Statt dem geforderten 16. Rang erreichten die Schweizer nur den 17. Platz. Nach einem langen Tag des bangen Wartens hatte sich im Toyko Metropolitan Gymnasium alles auf eine Frage reduziert: Reiht sich Weissrussland, der einzige direkte Konkurrent in der letzten Abteilung, vor oder hinter der Schweiz ein? Die Osteuropäer, 2010 in Rotterdam noch unmittelbar hinter den Schweizern auf dem 16. Platz klassiert, schnitten dieses Mal besser ab - um 1,29 Punkte.
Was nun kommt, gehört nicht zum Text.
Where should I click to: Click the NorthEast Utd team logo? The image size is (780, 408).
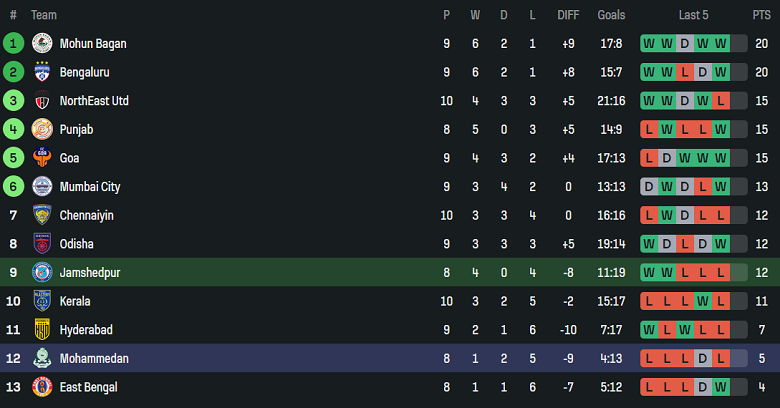coord(42,101)
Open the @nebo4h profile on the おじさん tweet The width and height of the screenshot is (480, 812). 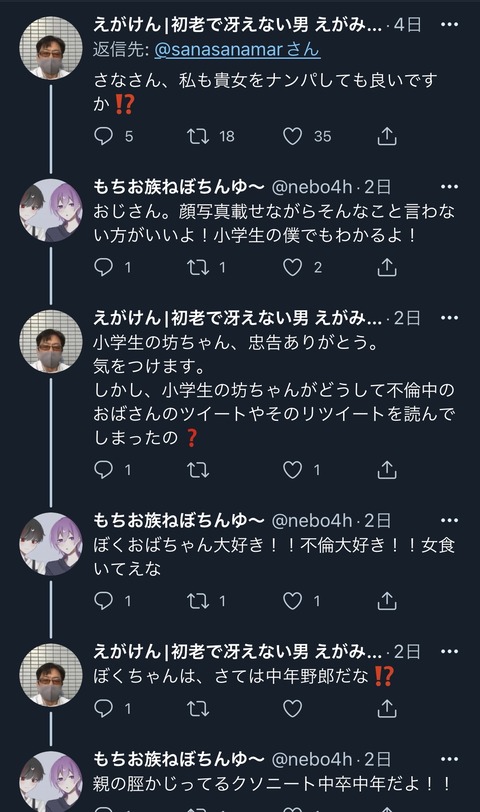(x=312, y=187)
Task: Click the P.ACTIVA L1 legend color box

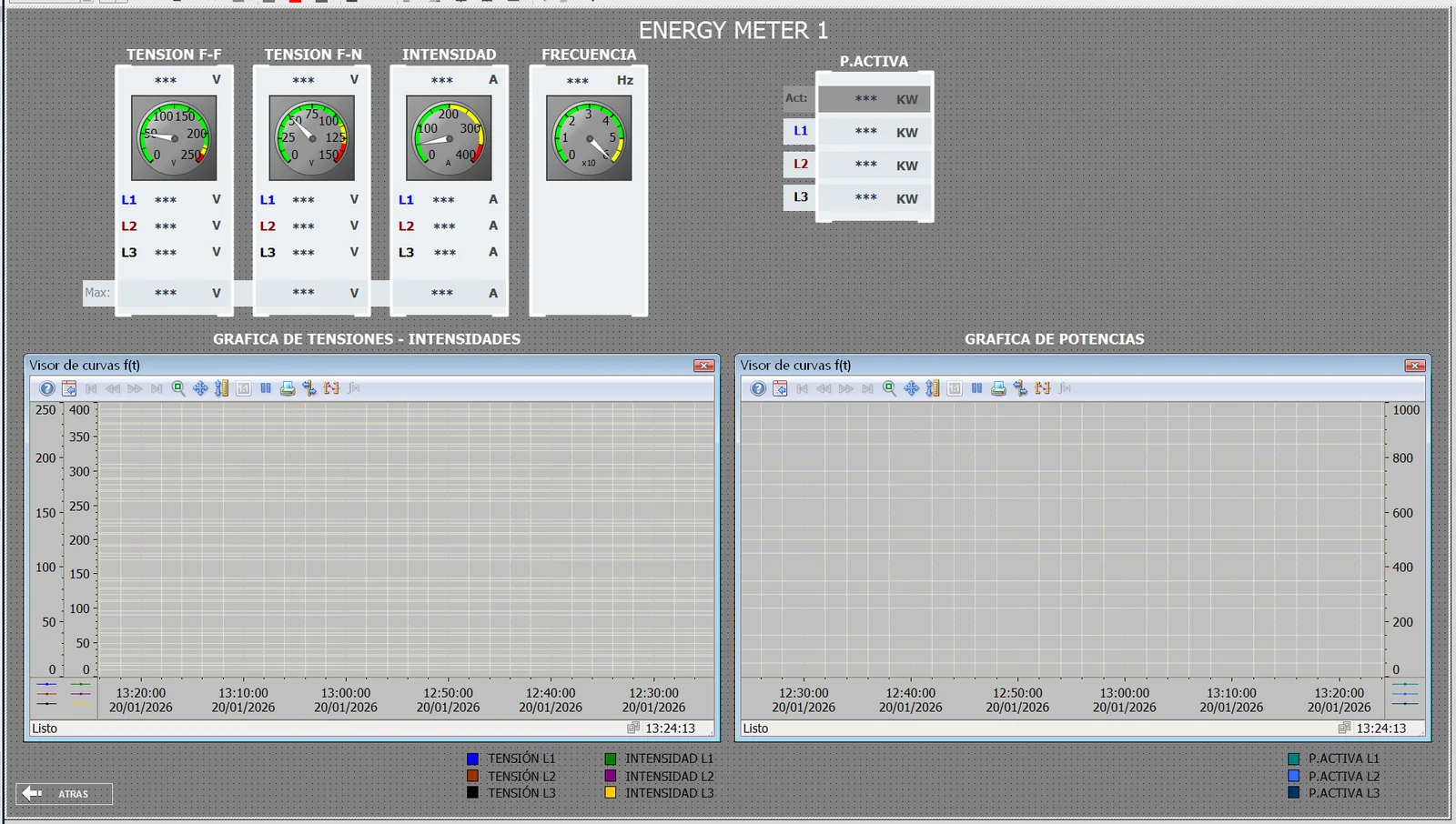Action: pos(1294,759)
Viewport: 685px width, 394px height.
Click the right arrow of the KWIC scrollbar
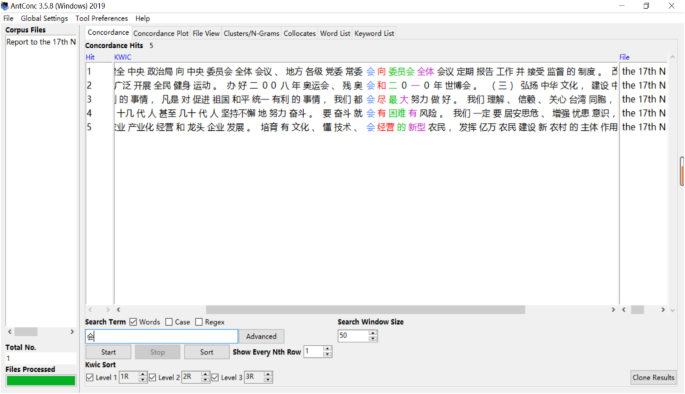point(613,310)
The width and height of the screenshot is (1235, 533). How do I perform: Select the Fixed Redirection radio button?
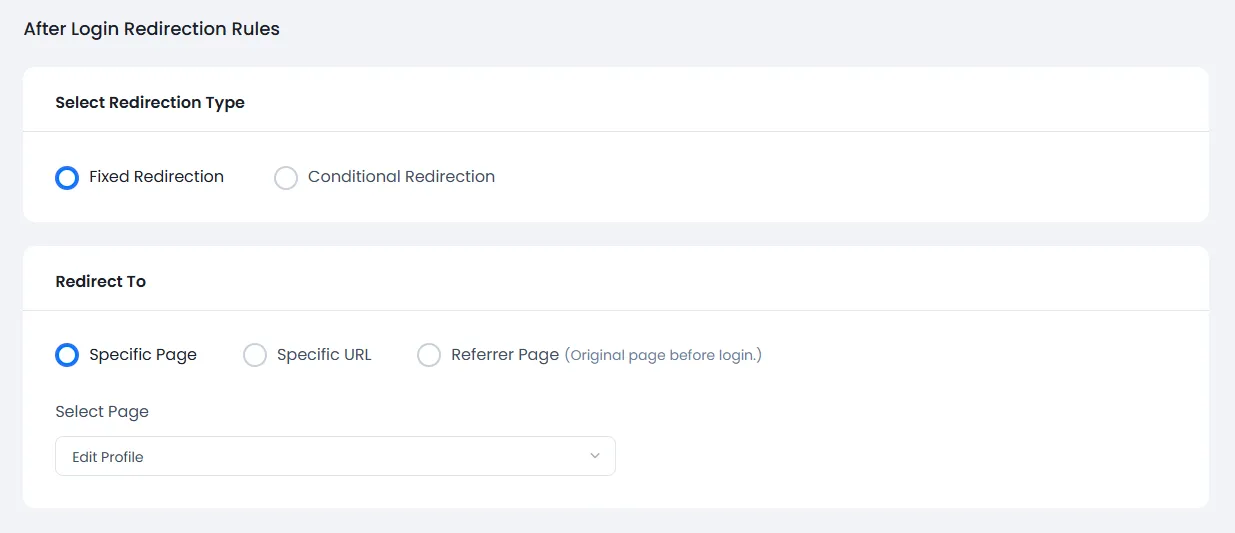pyautogui.click(x=67, y=178)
Die Nationen in den WM-Rängen 9 bis 16 kämpfen im Januar an einem Testwettkampf in der Olympia-Halle um vier weitere Startplätze für die Olympischen Spiele in London. Der Schweizerische Turnverband kann lediglich zwei Einzelturner einen Quotenplatz unter sich ausmachen lassen.

Immerhin ein Schweizer konnte sich in Tokio halbwegs freuen. Pascal Bucher qualifizierte sich als 24. gerade noch für den Mehrkampf-Final vom Freitag. Seine Reserve betrug 0,09 Punkte. Bucher profitierte davon, dass China nur einen Turner an allen sechs Geräten antreten liess.

Das Team hatte nach einem missglückten Wettkampf mit einer Fehlerorgie am Pauschenpferd und dem Kreuzbandriss von Daniel Groves am Sprung am Sonntagabend im Zwischenklassement nach vier von acht Abteilungen den 9. Platz eingenommen. Tags darauf zogen jene sieben Nationen, die schon 2010 besser waren, an den Schweizern vorbei. Das gelang zum Leidwesen der Schweizer auch noch den Weissrussen. Rang 16 war das Minimalziel gewesen, der Verband hatte sich von seinen Turnern sogar den 12. Rang erhofft.